The voice cast is also a wonderful revelation. While Pixar isn’t above some star-studded casting, including Anna Paquin (who plays T-Rex Ramsey) and Sam Elliot (who plays Ramsey’s scene-stealing father, Butch), it is the lesser known industry veterans who get a chance to shine, like Frances McDormand and Jeffrey Wright (who play hero Arlo’s parents Momma Ida and Poppa Henry, respectively). Steve Zahn also puts in a truly energetic performance as Thunderclap, the lead Pterodactyl.

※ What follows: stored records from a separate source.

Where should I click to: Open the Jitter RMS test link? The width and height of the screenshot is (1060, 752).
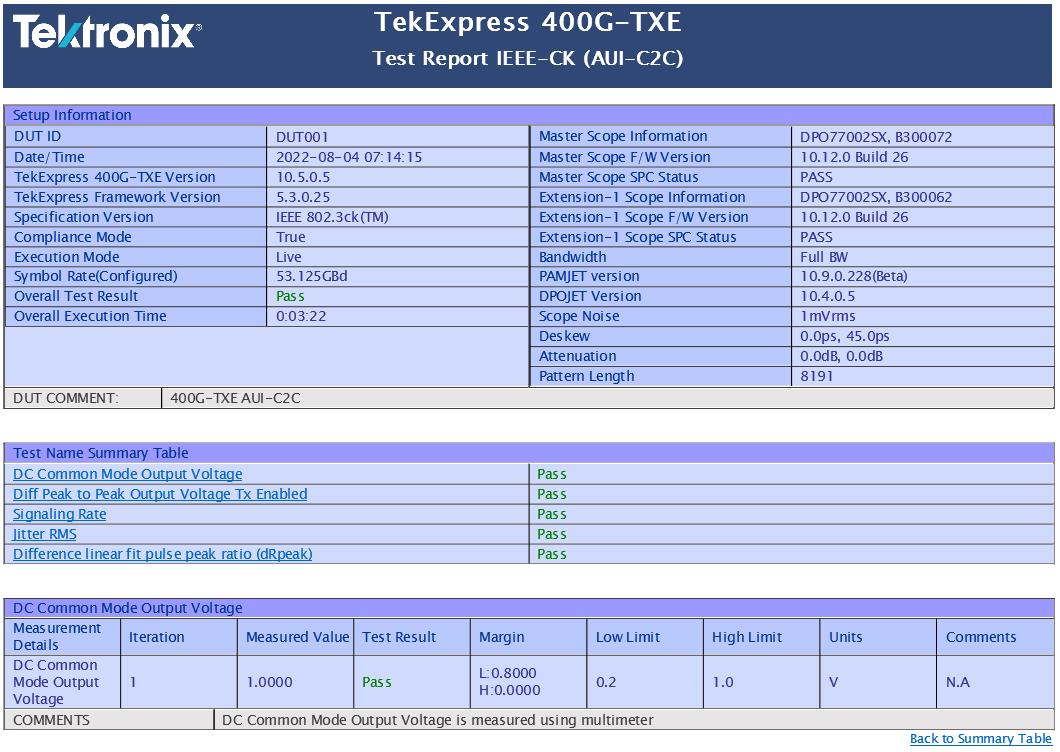click(45, 534)
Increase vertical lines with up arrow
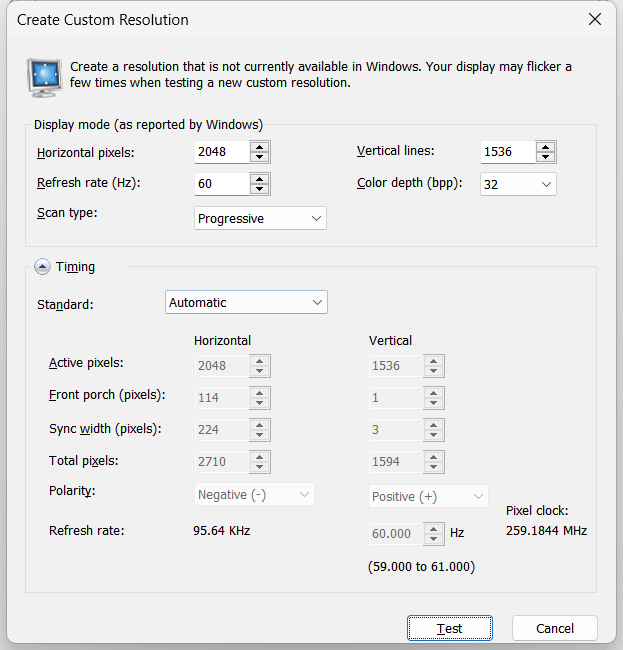The height and width of the screenshot is (650, 623). (545, 147)
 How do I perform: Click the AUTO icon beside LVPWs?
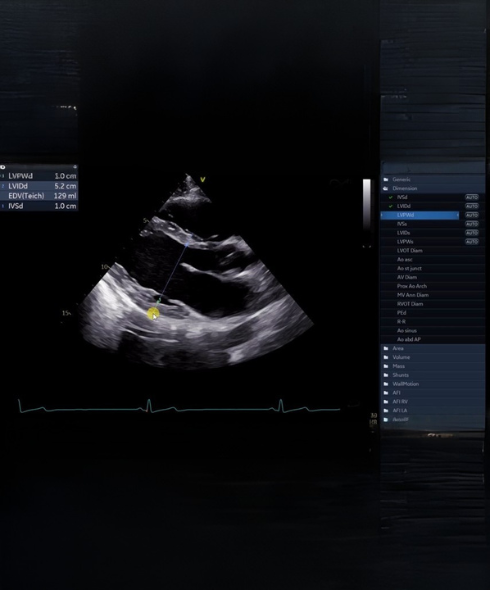tap(472, 242)
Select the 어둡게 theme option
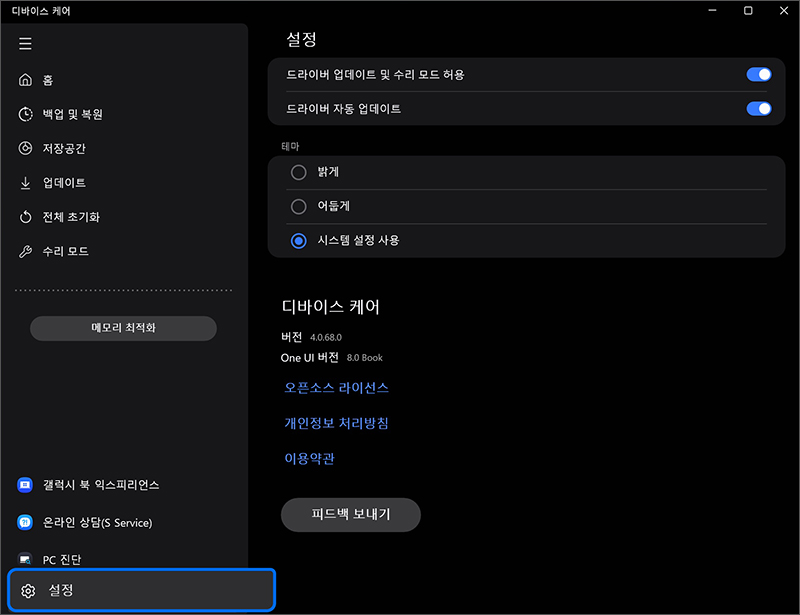 tap(298, 206)
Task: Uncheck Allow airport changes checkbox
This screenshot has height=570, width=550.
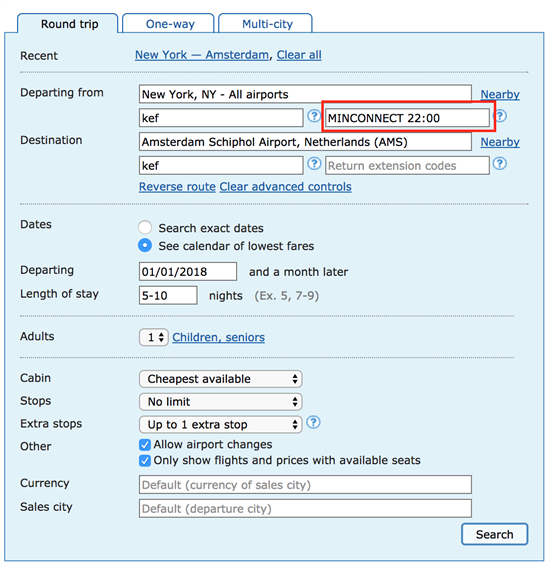Action: [x=145, y=445]
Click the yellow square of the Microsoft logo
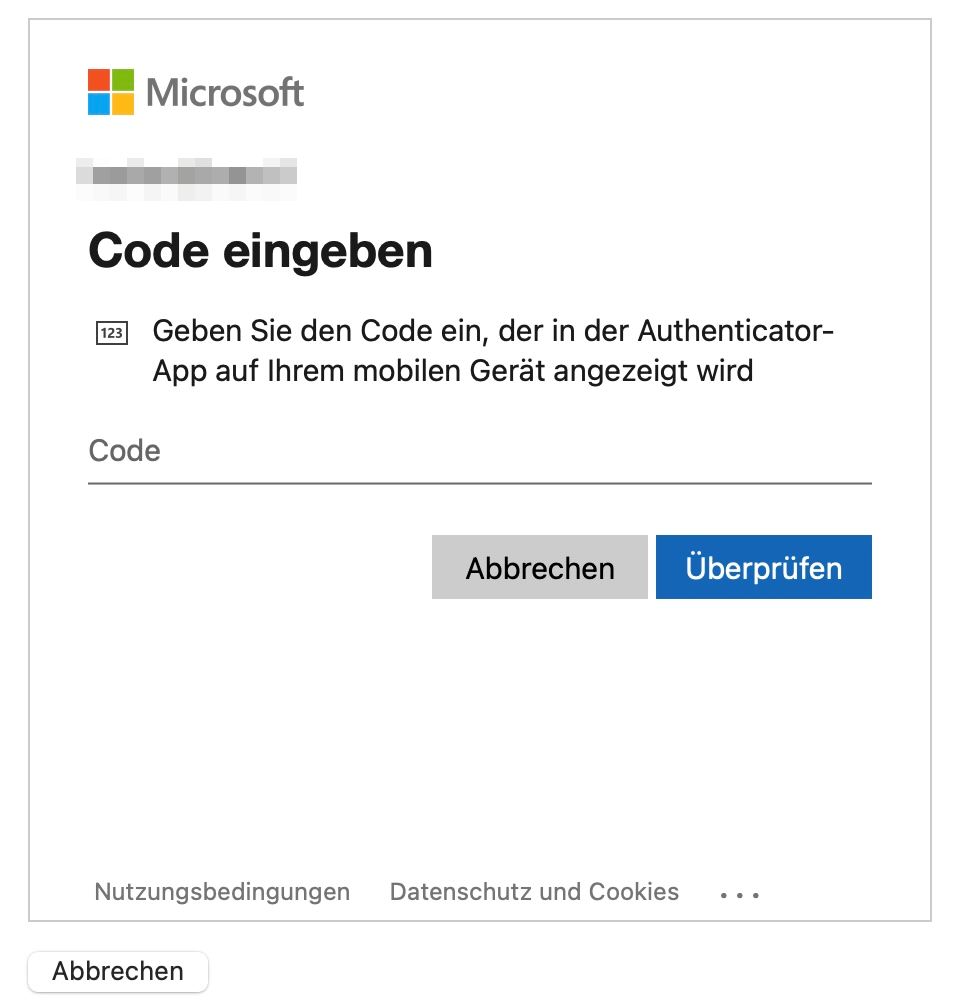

Ultimately, the reason The Good Dinosaur feels like a disappointment is because we’ve come to expect a lot from a Pixar movie, especially one that is not a sequel or a prequel. That this movie came out in the same year as Inside Out just makes its flaws stand out all the more. To compare the two may feel unfair, but there’s very little about The Good Dinosaur that feels fresh, especially following the extremely original premise that was Inside Out. In fact, more than once, I felt The Good Dinosaur was a desperate rip-off of The Lion King. I won’t say how, of course – that would spoil the film.
That The Good Dinosaur managed to find its way off the drawing board at all could be saying a lot about the loyalty and commitment of Pixar Animation Studios to its creations and their creators. More than likely, however, it seems to signal a certain creative bankruptcy in Pixar – any film that doesn’t have John Lasseter, Brad Bird, Pete Docter or Andrew Stanton attached to it just isn’t good. The next original film Pixar has in store is Coco, tentatively scheduled for 2017. I hope The Good Dinosaur is the exception to the rule, and not the beginning of the end for a beloved animation studio.
The biggest irony, of course, is that if this movie were to be made by any other studio, it would’ve had a different review. It is definitely not a great movie, but honestly, it’s really not that bad either. It’s just… good. As a movie scheduled to coincide with the US Thanksgiving holiday and the Singapore year end school holidays, the timing could not be more perfect for a family day out with the young ones (but not too young – some scenes may be too much for preschoolers to handle). The kids will love it, but the adults will need to lower their expectations significantly to enjoy it with their progeny.